---- Приведённый текст
Из контекста анализа этого материала соответствующими работниками ИНО ОГПУ выясняется, что у них возникли серьезные трудности с идентификацией «генерала Турдеева», учитывая, что это был явный псевдоним, пока кем-то (не выяснено) на машинописном тексте перевода этого сообщения «над фамилией Тургуев синим карандашом от руки написана фамилия Тухачевский. Кто учинил эту надпись и когда она была сделана – установить из дела нельзя»1283. Отчасти проясняют вопрос о том, кто мог бы идентифицировать «генерала Тургуева» как Тухачевского, показания тогдашнего 1-го заместителя наркома внутренних дел Г.Е. Прокофьева, арестованного 11 апреля 1937 г.
«Примерно в 1933 году, – рассказывал он на допросе 25 апреля 1937 г., – в НКВД стало известно из агентурных источников НКВД в немецкой разведке, что какой-то красный генерал (по фамилии, начинающейся на букву «Т», – дальше фамилия прервана) установил связи с германским рейхсвером. Ягоде это сообщение было доложено, и он сразу заявил: «Это Тухачевский». Ягода взял к себе сводку и никакого движения этому материалу не дал. Из целого ряда разговоров Ягоды и высказываний могу утверждать, что Ягода рассчитывал в военных перспективах заговора на Тухачевского и что Тухачевский был прямой кандидатурой в руководители военных дел заговора. Ягода специально поручил Гаю сблизиться с Тухачевским и наблюдать за ним»1284. Получается, что надпись «Тухачевский» на машинописи над фамилией Тургуев, вероятно, сделал Ягода.
Некоторые пояснения к сказанному содержатся в показаниях арестованного бывшего в 1933 г. начальника 3-го отделения ИНО ОГПУ Штейнбрюкка, который непосредственно руководил агентурным делом о «военной партии».
--------
◆ **Задание**
Перепишите дословно отрывок из текста о Тухачевском, начиная со слов «Из контекста анализа» и заканчивая словами «11 апреля 1937 г.». Данные никак не связаны с текстом о Тухачевском.
---- Исходные данные
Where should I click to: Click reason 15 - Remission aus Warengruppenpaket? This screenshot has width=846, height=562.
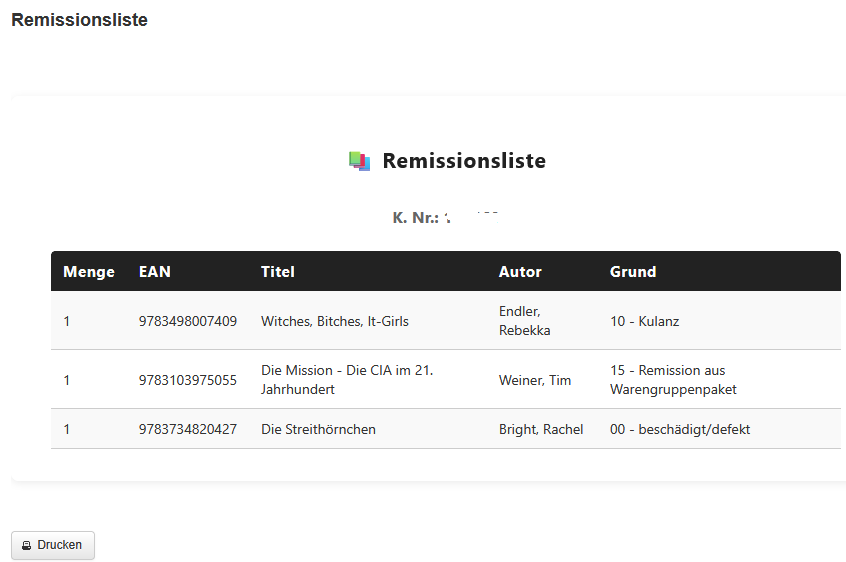click(673, 380)
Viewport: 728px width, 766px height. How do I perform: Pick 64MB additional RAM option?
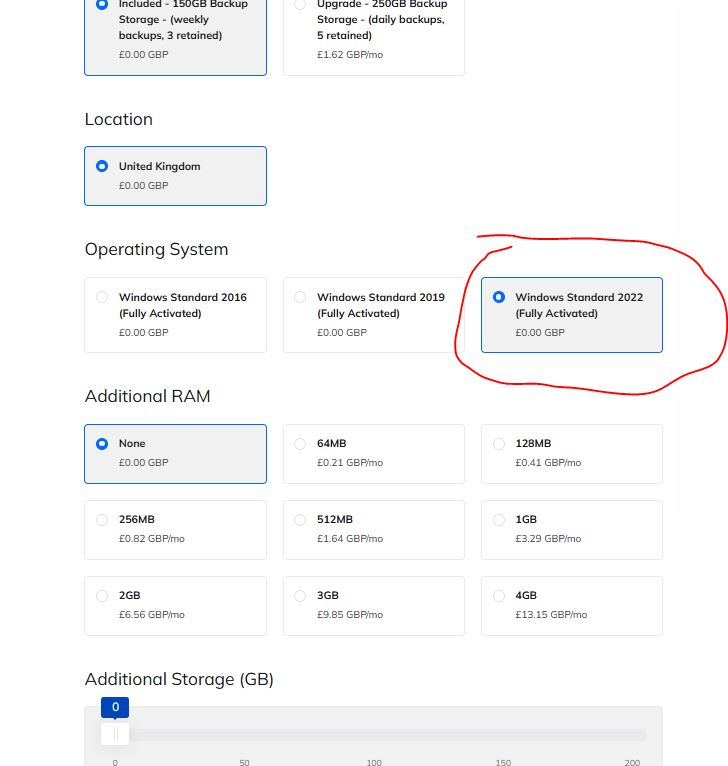(373, 453)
--------
◆ **Правильный ответ**
Из контекста анализа этого материала соответствующими работниками ИНО ОГПУ выясняется, что у них возникли серьезные трудности с идентификацией «генерала Турдеева», учитывая, что это был явный псевдоним, пока кем-то (не выяснено) на машинописном тексте перевода этого сообщения «над фамилией Тургуев синим карандашом от руки написана фамилия Тухачевский. Кто учинил эту надпись и когда она была сделана – установить из дела нельзя»1283. Отчасти проясняют вопрос о том, кто мог бы идентифицировать «генерала Тургуева» как Тухачевского, показания тогдашнего 1-го заместителя наркома внутренних дел Г.Е. Прокофьева, арестованного 11 апреля 1937 г.